Methods: Description of a single case of a preterm neonate who presented with prolonged PPHN due to sertraline exposure during pregnancy.

Results: This 36^5/7 weeks neonate developed increasing respiratory distress within 3 hours after birth. The anamnesis revealed therapy of the mother with sertraline during pregnancy for severe depression.
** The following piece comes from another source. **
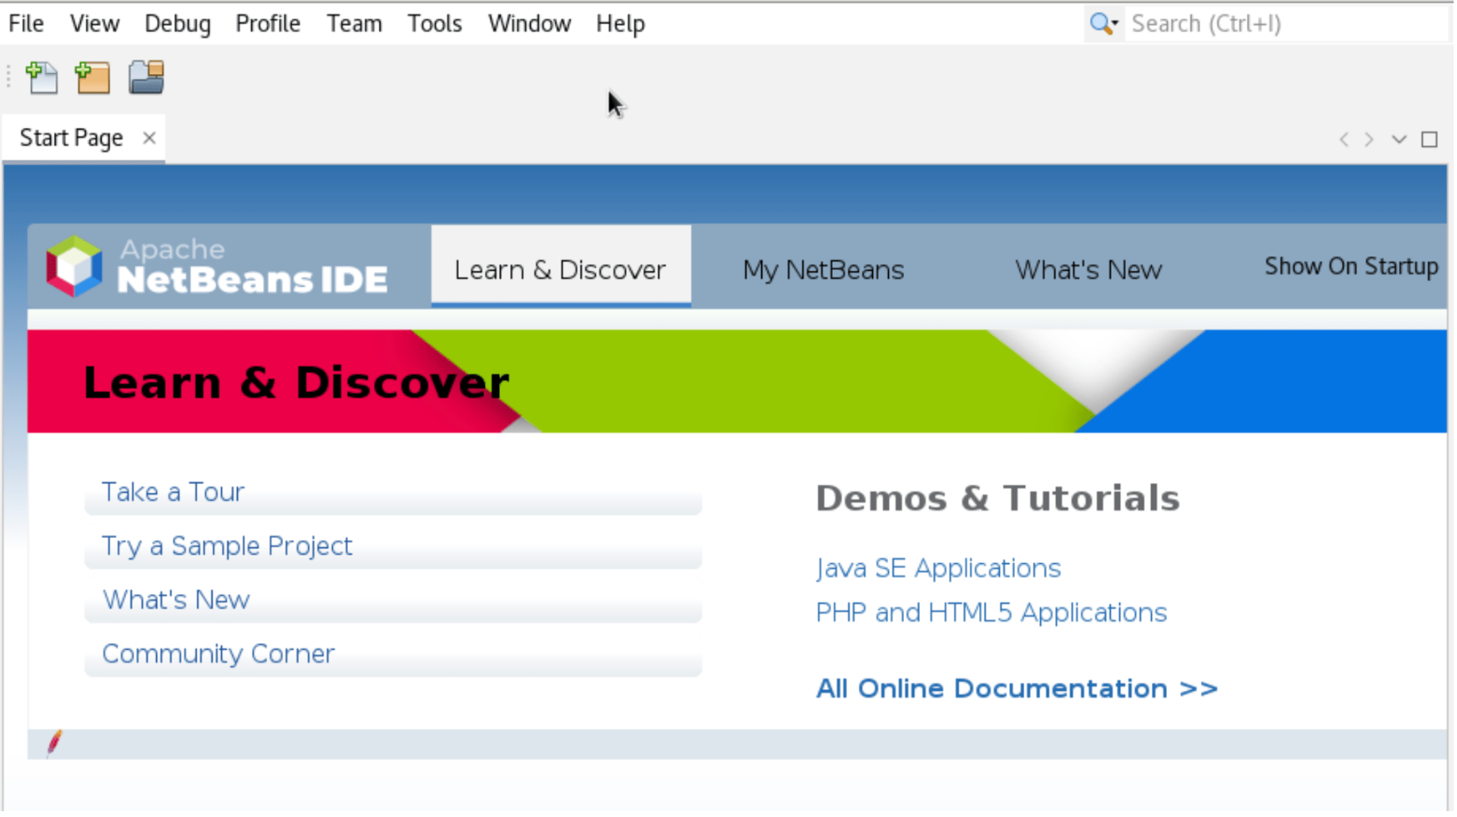Click inside the Search field
Image resolution: width=1457 pixels, height=817 pixels.
pyautogui.click(x=1244, y=24)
The child required stabilization with invasive ventilation and inhaled nitric oxide, as well as catecholamine support. Echocardiography showed PPHN with a significantly dilated hypertrophied right ventricle (RV) and signs of suprasystemic RV pressure. Recurrent pulmonary hypertensive crises required additional drug therapy with prostaglandin E1, endothelin receptor antagonists, PDE-5 inhibitors, and intravenous prostacyclin. A CT scan of the lungs showed nonspecific diffuse ground-glass opacities. Genetic tests revealed no pathological findings. A diagnostic cardiac catheterization ruled out pulmonary vein stenosis and significant postcapillary pathology. Due to severe pulmonary hypertension, a PDA stent was placed to relieve the RV load and improve cardiac output. A lung biopsy showed diffuse pulmonary interstitial glycogenosis and medial hypertrophy of the pulmonary arteries. In the further course, the PPHN regressed with a reduction in RV pressure, allowing us to wean from intravenous prostacyclin. Home oxygen supplementation is still required 6 months after the initial discharge.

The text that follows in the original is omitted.